The film begins with Lilly (Melissa McCarthy) and Jack Maynard (Chris O'Dowd) painting their baby daughter, Katie's, room. They're happy, already envisioning what the future holds for Katie and who she might become. Over a year later and the couple is struggling with the loss of their daughter from SIDS (Sudden Infant Death Syndrome). Jack, a grade school art teacher, is checked into a mental health facility while Lilly is checked out of her life, busying herself with the positioning of a food stand while working her grocery store job. Lilly and Jack have different coping mechanisms and are trying to find their way back to each other after a sudden death, with Lilly's daily battle with a starling bird in the garden leading her to open up to Dr. Larry (Kevin Kline), a former psychologist who is now a veterinarian, in a bid to talk to someone and find answers to the unanswerable questions surrounding death. 

Related: Melissa McCarthy Battles Grief And A Taunting Bird In The Starling Trailer

Melissa McCarthy and Chris O'Dowd in The Starling

There is something rather disingenuous about The Starling in the way that it manipulates the audience’s emotions, pulling at their heartstrings by doing the least when it comes to building out its own characters’ emotional journeys. It’s not that losing a child isn’t obviously tragic, but the film is not very concerned with its characters beyond being vehicles for the audience to feel something rather than in exploring their own depth and complexities as people following such an insurmountable loss. To be sure, the film certainly has moments where the potential for weightier, more meaningful discussions and development surfaces — Lilly and Dr. Larry have several scenes together where it feels like there is going to be further dissection of grief and where Lilly and Jack are on the verge of an emotional breakthrough — but nothing truly ever comes from it. 

It becomes tedious and frustrating to watch as The Starling lingers at the edges of something deeper, all so that it can build toward a clichéd ending that doesn’t wholly feel earned. McCarthy, O’Dowd and Kline are fantastic in their roles, but that isn’t a surprise considering the talent of these actors. It’s a shame, then, to see how their performances give dynamism to their characters that the script doesn’t work to expand upon. They can only do so much when the story seems so distracted and fragmented to focus on any of them longer than it has to. Even the music, a mixture of songs and an original score by Benjamin Wallfisch, which is meant to add to the emotional aspects to the story, is overbearing and excessive, playing over the scenes in a way that forcefully evokes warmth, sympathy, and heartache. 

Melissa McCarthy in The Starling

Rather than trusting the actors to do that with their performances (something they’re perfectly capable of doing), Melfi detracts from the thinly sketched story and themes with musical substitutes. It’s ultimately to the detriment of the film, which also uses the starling too heavy-handedly as a metaphor for the struggles Lilly and Jack are going through. It's unclear what the message is because the story is so haphazardly and disingenuously handled. There is hope after loss is the obvious one, it's just that The Starling rarely engages with this concept beyond a superficial reading of it. The film's talented cast — which also includes Daveed Diggs, Loretta Devine, and Timothy Olyphant in small, unsubstantial roles — is utterly wasted. 

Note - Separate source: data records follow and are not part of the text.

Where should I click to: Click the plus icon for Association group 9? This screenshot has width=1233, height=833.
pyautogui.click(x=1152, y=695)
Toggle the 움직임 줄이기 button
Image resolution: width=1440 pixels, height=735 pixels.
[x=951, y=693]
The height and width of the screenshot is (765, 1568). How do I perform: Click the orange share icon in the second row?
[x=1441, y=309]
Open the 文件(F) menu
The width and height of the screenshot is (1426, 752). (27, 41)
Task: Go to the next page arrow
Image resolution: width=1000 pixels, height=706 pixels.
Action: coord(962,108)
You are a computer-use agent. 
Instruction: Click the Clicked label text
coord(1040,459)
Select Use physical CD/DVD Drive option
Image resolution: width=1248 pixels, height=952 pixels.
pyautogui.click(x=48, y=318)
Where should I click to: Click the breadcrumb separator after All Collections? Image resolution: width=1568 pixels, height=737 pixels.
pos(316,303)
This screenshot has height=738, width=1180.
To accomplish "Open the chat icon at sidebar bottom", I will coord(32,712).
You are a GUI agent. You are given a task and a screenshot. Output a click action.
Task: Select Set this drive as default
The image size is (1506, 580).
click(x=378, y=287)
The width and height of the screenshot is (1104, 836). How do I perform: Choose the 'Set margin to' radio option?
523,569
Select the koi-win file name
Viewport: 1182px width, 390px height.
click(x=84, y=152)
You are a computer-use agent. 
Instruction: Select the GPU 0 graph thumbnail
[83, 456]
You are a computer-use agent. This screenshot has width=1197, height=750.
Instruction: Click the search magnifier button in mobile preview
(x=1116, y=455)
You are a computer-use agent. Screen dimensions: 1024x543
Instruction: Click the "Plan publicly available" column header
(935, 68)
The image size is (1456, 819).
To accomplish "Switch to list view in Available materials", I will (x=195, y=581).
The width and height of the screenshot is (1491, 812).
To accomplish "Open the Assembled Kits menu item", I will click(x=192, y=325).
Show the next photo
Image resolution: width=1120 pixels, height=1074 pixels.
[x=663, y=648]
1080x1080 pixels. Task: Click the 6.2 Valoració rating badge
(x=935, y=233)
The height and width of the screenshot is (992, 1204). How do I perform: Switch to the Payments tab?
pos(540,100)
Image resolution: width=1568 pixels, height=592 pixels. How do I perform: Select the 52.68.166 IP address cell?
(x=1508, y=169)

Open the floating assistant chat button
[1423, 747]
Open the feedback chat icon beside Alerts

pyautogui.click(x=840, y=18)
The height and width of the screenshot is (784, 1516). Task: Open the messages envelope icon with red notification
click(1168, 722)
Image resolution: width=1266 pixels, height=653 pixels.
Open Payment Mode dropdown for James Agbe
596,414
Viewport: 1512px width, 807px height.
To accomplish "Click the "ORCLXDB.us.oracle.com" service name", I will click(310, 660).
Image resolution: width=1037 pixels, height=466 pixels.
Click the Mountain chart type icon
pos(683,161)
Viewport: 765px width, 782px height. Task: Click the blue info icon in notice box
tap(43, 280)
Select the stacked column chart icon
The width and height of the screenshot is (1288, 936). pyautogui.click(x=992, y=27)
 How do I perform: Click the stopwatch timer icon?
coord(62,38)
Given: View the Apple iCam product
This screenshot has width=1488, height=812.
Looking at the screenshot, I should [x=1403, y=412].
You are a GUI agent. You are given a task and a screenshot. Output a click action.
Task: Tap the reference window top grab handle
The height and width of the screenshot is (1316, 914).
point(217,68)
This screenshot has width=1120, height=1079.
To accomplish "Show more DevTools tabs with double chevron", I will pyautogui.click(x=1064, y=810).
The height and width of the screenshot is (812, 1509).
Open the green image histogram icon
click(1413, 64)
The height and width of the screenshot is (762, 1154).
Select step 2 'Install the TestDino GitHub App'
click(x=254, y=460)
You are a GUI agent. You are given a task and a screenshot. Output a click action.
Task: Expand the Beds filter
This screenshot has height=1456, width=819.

There was so much potential for emotional depth, and even criticisms about the care mental health facilities can actually offer come up in the film, but it's all squandered. In its place is a story that so desperately wants the audience to feel without offering much in the way of genuine depth. What could have been a thoughtful, poignant story about loss ended up being an unfortunate misfire. 

Next: Every Melissa McCarthy Movie Ranked From Worst to Best

The Starling had its premiere at the Toronto International Film Festival on September 12, 2021. The film is 103 minutes long and is rated PG-13 for thematic material, some strong language, and suggestive material.